Анна уперлась ладонями в подлокотники кресла.
– Я компот не готовила, и вы это знаете. Я рассказала правду. Наталья Марковна прислуга при детях. Они узнали от адвоката, что Монтини их в детстве убить хотела, и решили ей небо в алмазах показать. Обращались с ней хуже некуда, денег не давали. Салон еле жив, вот-вот закроется. Бежать Наталье некуда, если она из Краснинска уедет – бомжихой станет. Небось она давно всех убить решила, да знала: Эдик и Витя все свое завещали женам, а если и они умрут, то и тогда имущества мамаше не видать, оно уйдет в благотворительные фонды. И вдруг свалилось наследство от Карла! Вот он шанс! Кому оно достанется в случае кончины всех членов семьи? Так одной Наталье.
– Неправда, неправда, – затопала ногами Монтини, – салон приносит прибыль! Я успешный предприниматель!
Аня издала смешок.
– Вы так часто это слова повторяете, как мантру твердите. Уже поэтому верить в них не хочется. Наталья Марковна, вы наконец исполнили свою мечту: убили сыновей, избавились от Зины. Почему я жива? Меня решили сделать виноватой. И это логично. Если все умерли, то где убийца?

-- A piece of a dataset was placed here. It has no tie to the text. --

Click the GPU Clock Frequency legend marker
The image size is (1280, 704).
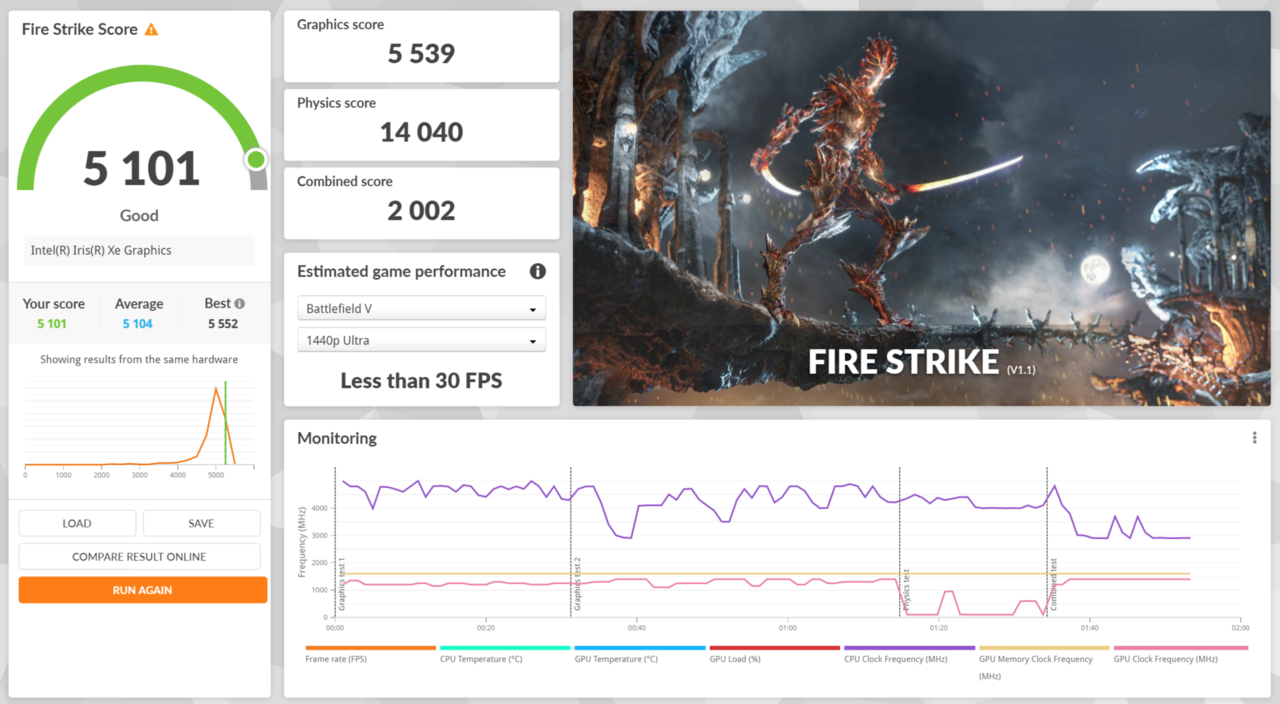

– А ты ни при чем? – накинулась на невестку свекровь. – Прямо вся такая невинная! Оболгала меня, ту, кто тебе так помогал, когда Овечкины погибли. Все неправда. Да, у меня были разногласия с детьми, а у кого их нет? Видно, у тебя ни совести, ни чести нет! Только у тебя была причина всех убить. Не у меня! Ты узнала, какую глупость учудили Эдик, Витя, Нина и остальные, когда были школьниками, и решила им отомстить. Ты цыганка, и вся твоя родня погибла. Вот где собака зарыта!
– Нет, – отрезала Аня.
– Как это нет? – завопила Монтини. – Столько об этом уже сказано!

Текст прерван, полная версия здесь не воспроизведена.